Full-stack Philosophies

James Morle

James Morle's Blog

RSS Feed

Latest Post

Oracle’s In-Memory Database: The True Cost Of Licensing

Posted on 11:00 am July 25, 2014 by James Morle

At last, the long-awaited release of Oracle Database has arrived, including the highly anticipated In-Memory Database Option. I have had the pleasure of being involved in the early beta stages of this feature and I have say: I'm impressed. This is truly game changing technology, and has been extremely well designed and implemented by Oracle. But this post isn't about that, it's about the implications of this technology once it gets used in anger.

I can summarise this in one sentence for those with little time: It's going to be expensive, very expensive. I encourage those with more time to read on, the detail is kind of important.

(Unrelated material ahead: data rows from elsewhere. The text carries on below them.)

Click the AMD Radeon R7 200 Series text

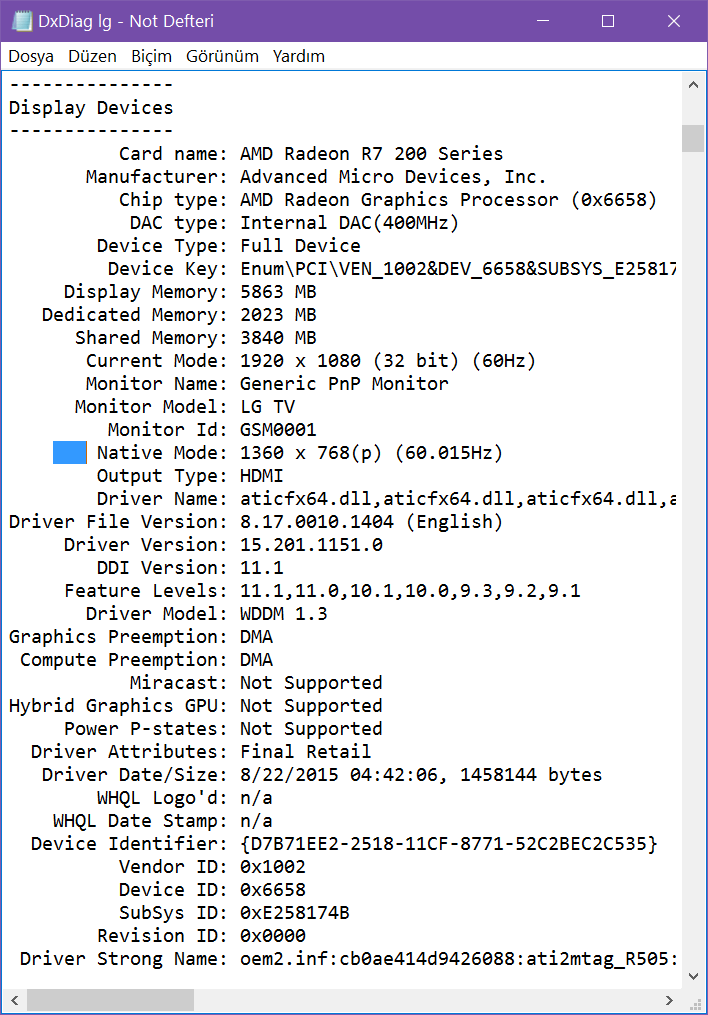click(371, 154)
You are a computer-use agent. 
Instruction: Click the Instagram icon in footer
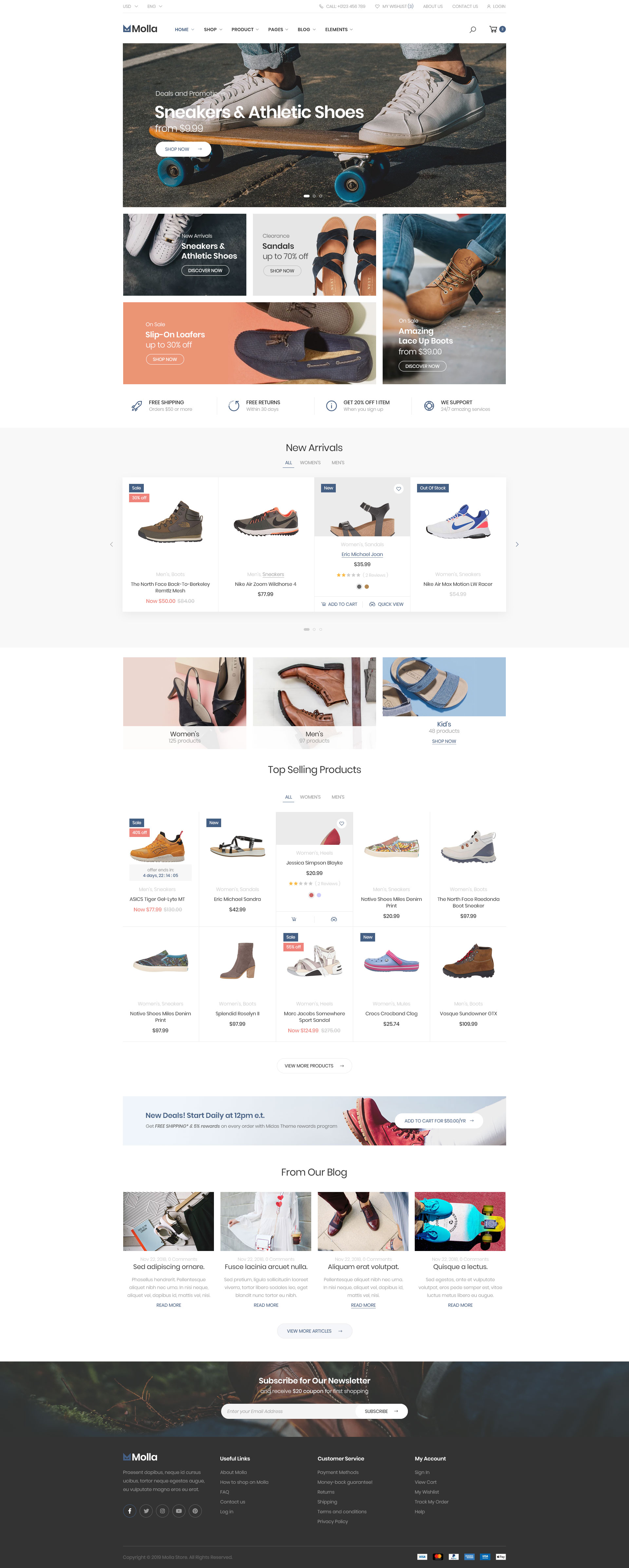[x=162, y=1511]
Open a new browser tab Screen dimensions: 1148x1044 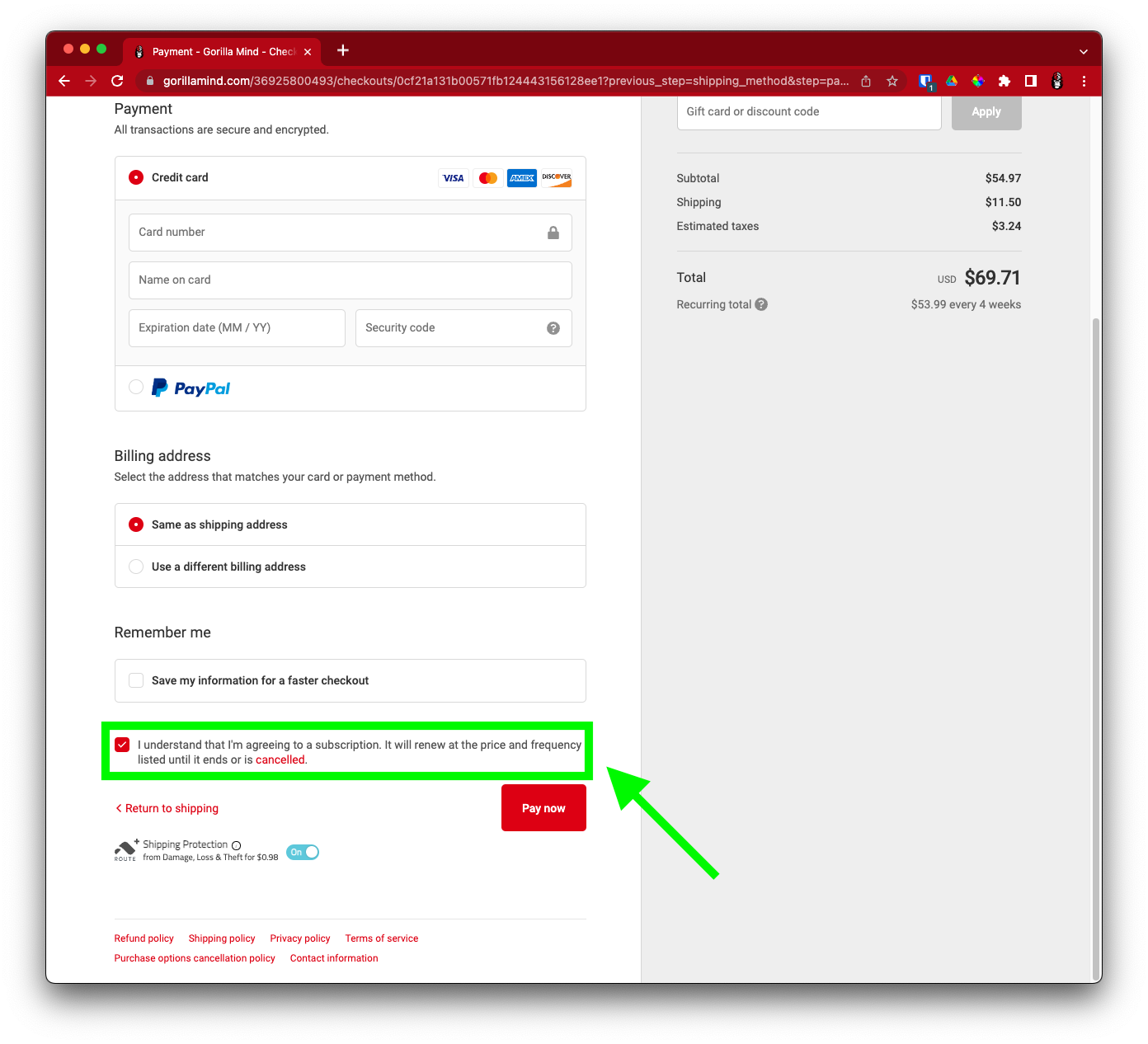tap(343, 51)
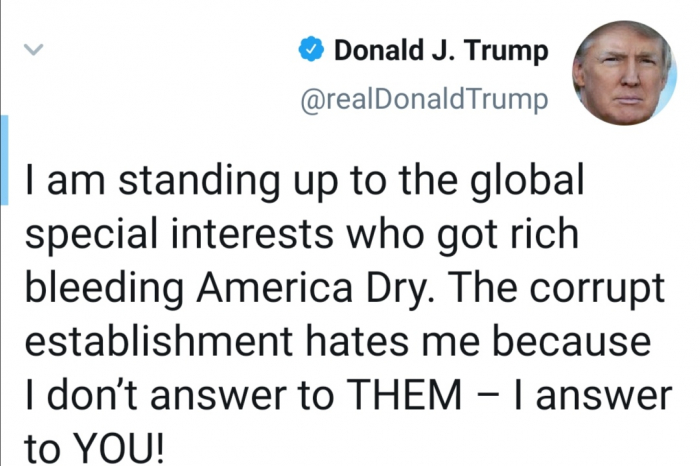Open the round profile picture
The width and height of the screenshot is (700, 466).
(x=623, y=73)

Before I continue, a small disclaimer: I have no problem at all with anybody, and I mean anybody, making huge amounts of money in a free market economy. Everybody, and I mean everybody, that makes massive stacks of cash in a free market fully deserves every penny of it. Nobody is forced to give them that money, it is voluntarily given up in exchange for goods or services. Even Justin Bieber deserves that Lamborghini that he was caught racing (although I believe that was a rental). Oracle will make truckloads of cash from the In-Memory Database Option, and fair play to them for that - it's good enough for users to pay for. This blog post isn't a gripe about money, it's a technical evaluation of the licensing impact of using this option, including some non-obvious aspects which make the costs scale in ways that will not be adequately understood when first licensing this option.

OK, first a very, very quick background into what the In-Memory Option (IMO from now on) does, and what the price list says about it.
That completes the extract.